SALVADOR – Jornalismo é muitas vezes a garganta das pedras. Menino de fazenda aqui na Bahia, cedo aprendi que, quando a estrada não dá caminho, toma-se o atalho. É o jeito de dizer, pela boca dos outros, o tornado indizível. O humor é uma linguagem absolutamente séria. necessária, eterna. Desde o começo dos tempos, sempre foi mais proibido proibir o humor.

Folclore não é história. É a versão popular da história. Folclore político não é história política. As historias do folclore vão mudando na boca do povo como as nuvens mudam na boca do vento. Monteiro Lobato definiu exato:

– “Folclore são coisas que o povo sabe por boca, de contar um para o outro”:

Se Maurice Latey diz que “a história é o povo em ação”, está pondo o folclore como categoria literária, crônica da vida comum, poema do dia a dia, o contar para o outro, o cantar dos medievais menestréis.

Quando, em agosto d 1973, no auge do calar a boca nacional pela ditadura militar, lancei o “Folclore Político” no Clube dos Repórteres Políticos do Rio, com a presença de José Américo de Almeida, José Maria Alkmin, Magalhães Pinto e mais de cinquenta colegas de jornalismo político, José Américo, com sua competente precisão de linguagem, colocou o livro nos termos precisos:

-“É folclore. Nenhuma das histórias a meu respeito é inteiramente exata, mas nenhuma é inteiramente inexata. E são todas muito engraçadas”.

E José Maria Alkmin:

– “Essas histórias do folclore político a gente nunca sabe quais são as verdadeiras e quais as inventadas. O povo vai contando e elas vão se modificando, se reproduzindo. Como os cogumelos.

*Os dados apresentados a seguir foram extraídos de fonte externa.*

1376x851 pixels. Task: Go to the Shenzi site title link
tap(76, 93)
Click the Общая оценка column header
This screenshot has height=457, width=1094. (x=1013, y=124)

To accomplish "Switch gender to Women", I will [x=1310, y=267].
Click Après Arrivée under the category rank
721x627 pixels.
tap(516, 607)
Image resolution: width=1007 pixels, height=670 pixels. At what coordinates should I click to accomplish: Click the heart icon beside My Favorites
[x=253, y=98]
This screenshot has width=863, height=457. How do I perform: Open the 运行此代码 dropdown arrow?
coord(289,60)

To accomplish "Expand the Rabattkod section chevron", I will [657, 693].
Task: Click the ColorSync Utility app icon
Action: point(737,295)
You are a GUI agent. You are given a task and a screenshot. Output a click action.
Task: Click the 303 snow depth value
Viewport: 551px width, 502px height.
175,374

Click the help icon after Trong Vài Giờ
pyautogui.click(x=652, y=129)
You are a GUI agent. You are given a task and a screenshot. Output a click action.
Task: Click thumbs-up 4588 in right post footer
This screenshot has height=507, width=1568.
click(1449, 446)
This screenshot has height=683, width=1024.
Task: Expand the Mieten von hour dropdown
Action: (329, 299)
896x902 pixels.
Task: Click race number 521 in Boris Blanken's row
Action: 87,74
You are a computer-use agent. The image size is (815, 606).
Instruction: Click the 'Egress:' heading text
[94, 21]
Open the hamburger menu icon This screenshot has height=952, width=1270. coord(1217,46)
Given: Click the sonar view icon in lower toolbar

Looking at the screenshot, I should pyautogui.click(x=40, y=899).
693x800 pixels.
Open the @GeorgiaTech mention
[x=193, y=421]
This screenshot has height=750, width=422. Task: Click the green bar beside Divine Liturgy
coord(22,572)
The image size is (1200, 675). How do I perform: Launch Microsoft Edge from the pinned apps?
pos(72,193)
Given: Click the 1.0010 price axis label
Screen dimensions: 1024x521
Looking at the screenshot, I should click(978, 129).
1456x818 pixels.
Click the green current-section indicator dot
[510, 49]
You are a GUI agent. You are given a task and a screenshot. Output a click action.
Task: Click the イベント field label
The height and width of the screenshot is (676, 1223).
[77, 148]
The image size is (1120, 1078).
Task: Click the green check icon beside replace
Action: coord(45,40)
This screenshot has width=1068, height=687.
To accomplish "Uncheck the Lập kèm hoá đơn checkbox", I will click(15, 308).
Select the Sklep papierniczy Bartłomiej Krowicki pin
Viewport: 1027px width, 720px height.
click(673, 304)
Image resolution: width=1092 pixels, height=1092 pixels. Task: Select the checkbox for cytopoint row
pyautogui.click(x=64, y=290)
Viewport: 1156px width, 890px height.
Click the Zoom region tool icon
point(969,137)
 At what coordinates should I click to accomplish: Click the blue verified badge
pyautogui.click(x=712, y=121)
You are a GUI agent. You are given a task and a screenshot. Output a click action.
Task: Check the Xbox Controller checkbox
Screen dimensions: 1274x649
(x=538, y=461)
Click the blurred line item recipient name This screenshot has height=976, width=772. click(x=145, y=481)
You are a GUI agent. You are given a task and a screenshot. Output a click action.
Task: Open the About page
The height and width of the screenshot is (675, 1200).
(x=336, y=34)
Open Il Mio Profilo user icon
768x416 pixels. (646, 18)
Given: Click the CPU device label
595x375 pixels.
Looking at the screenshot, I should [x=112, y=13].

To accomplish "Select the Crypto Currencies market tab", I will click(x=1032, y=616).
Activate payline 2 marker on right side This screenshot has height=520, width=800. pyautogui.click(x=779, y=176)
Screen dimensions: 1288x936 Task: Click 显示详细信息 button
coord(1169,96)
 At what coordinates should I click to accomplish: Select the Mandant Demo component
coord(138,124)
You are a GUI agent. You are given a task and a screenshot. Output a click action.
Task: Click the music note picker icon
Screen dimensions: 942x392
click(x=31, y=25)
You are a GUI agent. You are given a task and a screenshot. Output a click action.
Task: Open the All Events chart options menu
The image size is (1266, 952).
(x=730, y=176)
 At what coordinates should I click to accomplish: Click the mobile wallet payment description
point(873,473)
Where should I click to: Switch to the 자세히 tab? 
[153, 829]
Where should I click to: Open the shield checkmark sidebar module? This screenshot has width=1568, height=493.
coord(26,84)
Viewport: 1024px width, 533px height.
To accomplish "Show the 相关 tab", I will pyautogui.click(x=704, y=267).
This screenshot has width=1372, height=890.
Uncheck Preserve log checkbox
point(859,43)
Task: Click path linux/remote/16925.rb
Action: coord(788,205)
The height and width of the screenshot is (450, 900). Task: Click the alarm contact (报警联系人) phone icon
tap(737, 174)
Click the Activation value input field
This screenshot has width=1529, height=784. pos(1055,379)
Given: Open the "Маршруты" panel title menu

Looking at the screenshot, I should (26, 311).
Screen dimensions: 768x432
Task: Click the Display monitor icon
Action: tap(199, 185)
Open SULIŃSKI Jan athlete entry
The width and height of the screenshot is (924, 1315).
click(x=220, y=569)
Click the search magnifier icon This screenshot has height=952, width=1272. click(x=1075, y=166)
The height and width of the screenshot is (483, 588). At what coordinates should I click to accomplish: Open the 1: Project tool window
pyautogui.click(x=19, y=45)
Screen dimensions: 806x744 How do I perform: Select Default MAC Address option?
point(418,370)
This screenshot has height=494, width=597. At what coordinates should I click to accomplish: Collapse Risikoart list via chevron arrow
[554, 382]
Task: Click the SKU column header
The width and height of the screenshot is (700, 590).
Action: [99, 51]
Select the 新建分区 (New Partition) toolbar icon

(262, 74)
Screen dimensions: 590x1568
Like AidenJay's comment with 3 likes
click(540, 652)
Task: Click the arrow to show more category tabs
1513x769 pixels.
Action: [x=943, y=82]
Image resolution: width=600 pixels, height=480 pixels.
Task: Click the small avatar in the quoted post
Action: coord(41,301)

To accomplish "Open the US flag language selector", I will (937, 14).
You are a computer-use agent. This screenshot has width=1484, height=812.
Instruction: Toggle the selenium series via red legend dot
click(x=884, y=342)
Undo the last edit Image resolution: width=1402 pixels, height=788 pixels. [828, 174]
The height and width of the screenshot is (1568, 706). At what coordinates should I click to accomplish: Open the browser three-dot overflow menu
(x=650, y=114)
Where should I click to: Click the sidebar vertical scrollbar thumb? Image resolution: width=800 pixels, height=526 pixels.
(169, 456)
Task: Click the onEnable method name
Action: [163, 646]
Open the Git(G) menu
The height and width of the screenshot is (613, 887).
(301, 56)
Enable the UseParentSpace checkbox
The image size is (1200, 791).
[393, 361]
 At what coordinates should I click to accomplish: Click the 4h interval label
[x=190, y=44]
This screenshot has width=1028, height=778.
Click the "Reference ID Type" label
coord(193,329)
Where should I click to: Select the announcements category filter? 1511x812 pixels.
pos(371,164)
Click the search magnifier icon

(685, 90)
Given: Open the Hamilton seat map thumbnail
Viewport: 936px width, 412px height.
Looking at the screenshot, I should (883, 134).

Quem é que sabe quem é a mãe do cogumelo?”

ALCKMIN

Outro Alckmin, o paulista Geraldo Alckmin, o exemplar e competente governador de São Paulo, relembrava nestes dias, numa solenidade, uma velha historia folclórica do Brigadeiro Eduardo Gomes.

Segundo ele, o doce feito de chocolate e leite condensado chama-se, “brigadeiro” porque, em 1945, ele candidato a Presidente da República, mulheres paulistas faziam o doce aos milhares para vendê-los nos comícios da UDN, anunciando:

– Brigadeiro, brigadeiro, é bonito e é solteiro!

Ganhou Dutra que era feio e era casado.

Isso diz o folclore paulista. Aqui na Bahia, nesse mesmo 1945, os doces “brigadeiros” faziam sucesso, mas por uma razão histórica. Nas lutas militares de 1922 e 1924, o valente e heroico Brigadeiro levou um tiro nos órgãos genitais e ficou fisicamente prejudicado.

E o que é que tem a ver o doce com o tiro? Muito simples: o “brigadeiro” é o único doce feito sem ovos.

Sou mais a sabedoria baiana.

CRISTIANO MACHADO

Mas Eduardo Gomes não é o único candidato folclorizado. Em 1950, fim do governo do marechal Dutra, o país estava partido politicamente em três pedaços: PSD com Cristiano Machado, UDN com o brigadeiro Eduardo Gomes, PTB com Getúlio Vargas. Em plena campanha eleitoral para a Presidência da República, morre Da. Santinha, mulher do presidente.

A missa de sétimo dia foi na Candelária superlotada. Getúlio estava no Sul, não foi. Eduardo Gomes chegou, entrou, ficou rezando. Cristiano Machado foi entrando com seu ar discreto e sóbrio de Mineirão dos velhos tempos. Um correligionário exaltado teve um acesso de puxa-saquismo, meteu o pescoço entre as pernas, suspendeu-o e saiu carregando-o igreja adentro, como um estranho andor.

Foi um escândalo. Cristiano Machado, constrangido, esperneava, grudado nos cabelos do eleitor, mas não conseguia livrar-se. O correligionário gritava:

– Viva o Dr. Cristiano Machado! Viva o futuro presidente!

E a Candelária ouviu, penalizada, o protesto aflito, quase um gemido do candidato:

– Me larga, seu imbecil!

Largou mas deixou Cristiano inchado.

A RAINHA

No avião, do Rio para Salvador, ela lia tranquilamente sua revista. As pessoas olhavam com intenso afeto, mas para não incomodá-la não a interrompiam. Passavam. Quem estava ali era uma rainha: Maria Bethania.